I would say Both extremes first:
Speakers and transport.
Electronics do a good job most of them as long as you pair them correctly (an 8 watt SET and 86 db efficient speakers is a bad pair). Yes the preamp is very important, or the inexistance of a preamp...biamping also jumps you far ahead.
Most of the money should go for speakers and transport, but you have to shop around, of course you can find very expensive bad products, price is not an insurance for quality....(general rule no pun intended).
Source > Preamp > Amp > Speaker

Everything matters, but if you are going to have a heirarchy, your source should be best and things should get gradually worse as the signal heads through the chain. Starting with maximum resolution at the source and then throwing bits away as you go will give better overall sound than any other variation. Ivor T. of Linn has taught this theory for many years. Garbage in > Garbage out.

The loudspeakers are your window into the sound of the electronics and the recordings themselves. No amount of money thrown at a great speaker can recreate or repair a flawed signal from the electronics.

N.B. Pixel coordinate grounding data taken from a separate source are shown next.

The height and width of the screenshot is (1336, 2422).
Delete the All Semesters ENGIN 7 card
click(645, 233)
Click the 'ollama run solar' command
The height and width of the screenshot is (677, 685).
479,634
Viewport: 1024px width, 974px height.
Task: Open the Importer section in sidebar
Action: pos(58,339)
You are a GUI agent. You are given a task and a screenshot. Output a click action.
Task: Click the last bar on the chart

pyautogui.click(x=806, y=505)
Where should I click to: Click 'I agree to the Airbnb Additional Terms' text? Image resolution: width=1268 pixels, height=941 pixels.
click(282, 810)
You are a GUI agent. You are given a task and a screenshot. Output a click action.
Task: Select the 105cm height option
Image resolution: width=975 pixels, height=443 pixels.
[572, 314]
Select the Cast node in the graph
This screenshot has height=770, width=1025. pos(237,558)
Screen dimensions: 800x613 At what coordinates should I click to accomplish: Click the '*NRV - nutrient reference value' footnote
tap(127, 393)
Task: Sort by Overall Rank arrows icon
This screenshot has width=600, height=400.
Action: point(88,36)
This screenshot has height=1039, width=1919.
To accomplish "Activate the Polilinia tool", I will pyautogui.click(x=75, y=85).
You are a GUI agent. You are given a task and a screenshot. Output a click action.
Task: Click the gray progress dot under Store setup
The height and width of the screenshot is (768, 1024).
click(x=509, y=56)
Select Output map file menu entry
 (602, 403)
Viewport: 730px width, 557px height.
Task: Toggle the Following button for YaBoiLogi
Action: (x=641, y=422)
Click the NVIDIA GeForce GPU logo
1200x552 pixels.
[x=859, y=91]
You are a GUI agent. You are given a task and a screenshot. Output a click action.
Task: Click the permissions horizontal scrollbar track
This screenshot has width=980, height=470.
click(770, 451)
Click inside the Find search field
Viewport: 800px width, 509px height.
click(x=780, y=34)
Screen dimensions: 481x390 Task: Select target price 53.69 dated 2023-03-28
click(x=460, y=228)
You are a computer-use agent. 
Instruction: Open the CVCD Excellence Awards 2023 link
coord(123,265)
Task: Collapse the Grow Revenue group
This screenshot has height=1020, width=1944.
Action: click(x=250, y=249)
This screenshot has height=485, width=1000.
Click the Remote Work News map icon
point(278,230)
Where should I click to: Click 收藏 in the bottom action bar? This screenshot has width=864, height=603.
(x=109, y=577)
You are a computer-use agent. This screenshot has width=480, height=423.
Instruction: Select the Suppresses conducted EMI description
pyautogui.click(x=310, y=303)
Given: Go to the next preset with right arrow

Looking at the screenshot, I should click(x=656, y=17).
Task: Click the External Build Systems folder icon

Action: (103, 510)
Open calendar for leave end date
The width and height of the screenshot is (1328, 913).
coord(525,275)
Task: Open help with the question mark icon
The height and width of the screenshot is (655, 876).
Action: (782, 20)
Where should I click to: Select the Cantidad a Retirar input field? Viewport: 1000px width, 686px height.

Actually, a really transparent speaker will show you more of the limitations of weaker electronics.

Ideally you want to have all things at a comparable level even though it rarely happens in the real world.

Imagine your playing a grown up game of pass it on. You are the captain of a team of 4 players who have to have a very long series of numbers whispered to the first player and then that person must retain as much of the string as possible and whisper it to the 2nd player and so on and so forth. The four players on your team have memory retention abilities which range from poor to superb. As the team captain you must pick the best batting order. What do you do? IF you put the player with the worst memory first, you will have a disaster. That player will lose much of the information right out of the gate while insuring that the better players don't even get the chance to use their superior memory skills to help the team. Your best order would be to have the best player first, 2nd best player next and so on. The same is true of the heirarchy of your stereo system.
Ivor T. of Linn has taught this theory for many years. Garbage in > Garbage out.
True, but Linn touted this *particularly* at the time they were only selling source components in the audio market.

While losses incurred fm the source cannot be regained, true, the spkrs (& their placement) are ultimately the "lossiest" of all items in a conventional chain.